Cryptocurrencies are also thinly traded, which means that it can prove difficult to buy large swaths of digital tokens like bitcoin. The bitcoin-ruble pair maxes out at about $250,000 per trade on Binance, the world’s biggest cryptocurrency exchange, versus the bitcoin and U.S. dollar pairing, which has a maximum market order of around $2.6 million.
Delston tells CNBC that the size of the transactions that the Russian government would need to conduct would be multiples of what individual Russian citizens might be doing right now.
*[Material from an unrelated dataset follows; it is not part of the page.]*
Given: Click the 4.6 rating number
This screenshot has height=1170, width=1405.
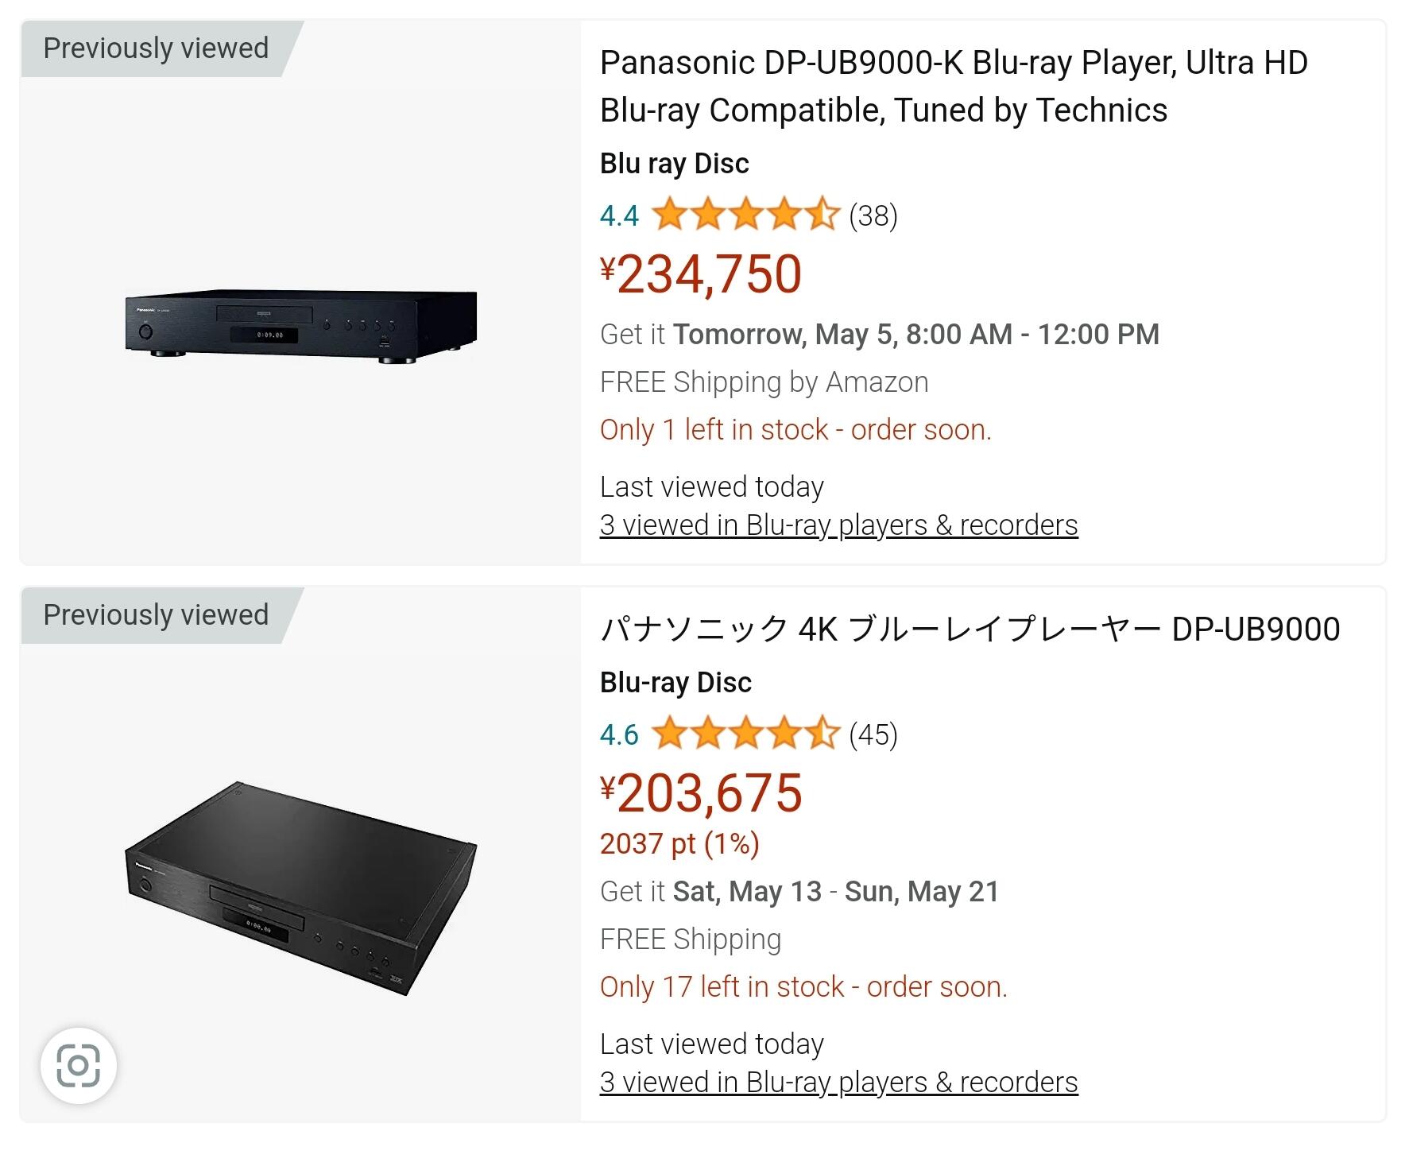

Not only would that prove difficult to do in terms of liquidity limitations, but it could also red flag the transaction entirely.
“On the blockchain, the size of the transaction is immediately available, and very sizable transactions would be very apparent to anyone looking,” Delston said, who added that cryptocurrencies aren’t the bastion of anonymity they are so often made out to be.
While crypto has the advantage of not involving wire transfers from bank to bank (which are heavily policed to ensure sanctions compliance), every transfer ever made is captured on a public, permanent, and immutable blockchain ledger and can be traced in nanoseconds.
“If I hand you find a $5 bill, you can never trace that back to me, where if I were to transfer you money through my wallet, that’s always linked back to my wallet ID, which if I went through a regulated exchange, has all of my CIP (Customer Identification Program) information,” explained Felix.
Chainalysis’ Banaei tells CNBC that a single tip in the cryptocurrency market can, within hours, uncover a network of wallet addresses involved in ransomware fraud and money laundering, while a similar tip relating to a traditional bank wire could take several months to reach a similar level of visibility into a criminal network and its money laundering.
While there are privacy tokens like monero, dash, and zcash, which have additional anonymity built into them, they tend not to be as liquid as other tokens, since many regulated exchanges have chosen not to list them due to regulatory concerns.
There is also the question of what to do once you have the crypto in hand.
“It’s hard to buy stuff with cryptocurrency, especially big stuff,” Delston tells CNBC. He says that he doesn’t know of any major electronics companies, food exporters, or spare parts manufacturers that accept cryptocurrency as payment, which he notes are “all the kinds of things that a country like Russia would need, because it doesn’t produce it on its own.”
And while historically crypto exchange compliance with the global sanctions regime hasn’t been great, Fanusie says it’s actually getting much better, as these platforms beef up their internal compliance teams.
Federal prosecutors are adding muscle to their crypto policing duties, as well. In February, the U.S. Justice Department unveiled a new cryptocurrency enforcement team.